So your experience wasn’t very different on those days when the audience was there?

TH: No. I had to keep that isolated quality and not change it. But, of course, on the inside, the energy was different. I knew people were there. On the last day, I didn’t drink water because I didn’t want to pee in public. That means my mind wasn’t crazy — I still knew what was going on. I knew people were there. They supported me and gave me the energy to continue. I did the performance in my loft with not many people as audiences but I knew it didn’t matter. I still had to finish.

Earlier today, you were talking about how you had to create a structure during the “Cage Piece” so that your days weren’t formless.
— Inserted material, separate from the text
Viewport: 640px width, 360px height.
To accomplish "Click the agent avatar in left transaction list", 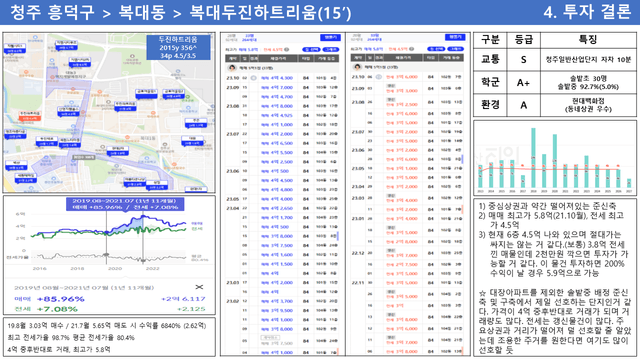I will point(232,68).
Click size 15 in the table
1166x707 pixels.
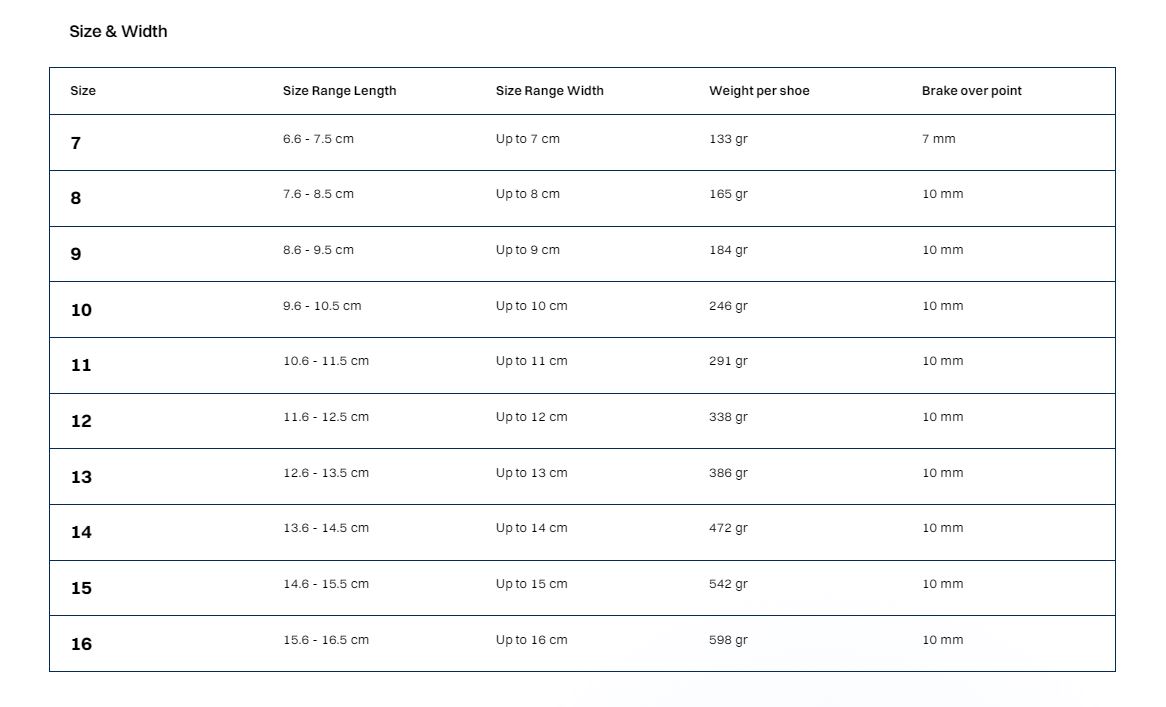click(x=81, y=588)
Can you talk a little more about the structure you created? What was it like, internally, for you?

TH: Inside of the cage, I didn’t have anything to do. If I couldn’t think, I would have lost control. Of course, in the first three months, I could only think about my past. The reason why this kind of experience can make people crazy is because you don’t have new things to think about. You look at the floor and you get into a very small part of the floor and you try to find an image in there. You try to find any kind of new outside stimulus. What I had to do was to think in several ways over the course of a day. It was like battery charge that lasts only for one day. The second day, you have to do the same thing again. I had to think of a full cycle about rebellion, betrayal , crime, punishment, suffering, and freedom. That cycle became daily homework for me. I went day by day.
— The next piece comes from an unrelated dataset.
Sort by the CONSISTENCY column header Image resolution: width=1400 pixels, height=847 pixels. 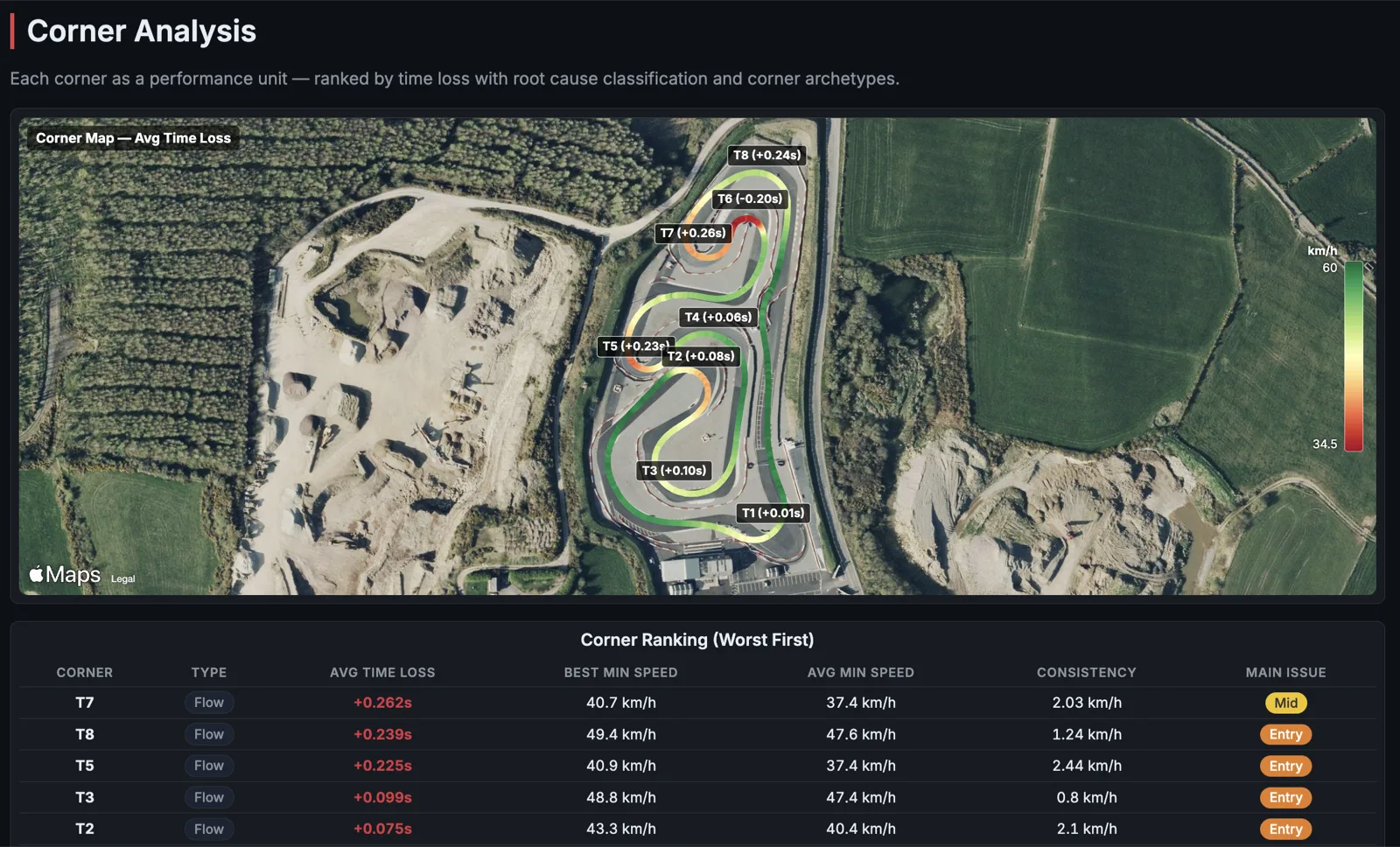point(1086,672)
But of course, I could think freely. Like I say, with the “Cage Piece,” life-time and art-time was the same. It took me from 1974 to 1978 to come up with the “Cage Piece” because I was just thinking that life-time was life-time. Suddenly, I found what I was looking for. I realized what kind of art I could do. I thought, “I don’t need to search anywhere. My life’s journey is there. I just have to create a form.” I had the concept of passing time and just had to make a piece of art about it. At that point, I started to become mega-focused. I felt so happy I didn’t have to create any objects after that first performance. Of course, I had to create structures in order for the works to become artworks.

After seeing your presentation, my opinion is that you were so precise in how you documented these pieces. How did you think about how to document this process? For example, with the “Time Clock Piece,” did you think about that format of the installation before you performed the work? 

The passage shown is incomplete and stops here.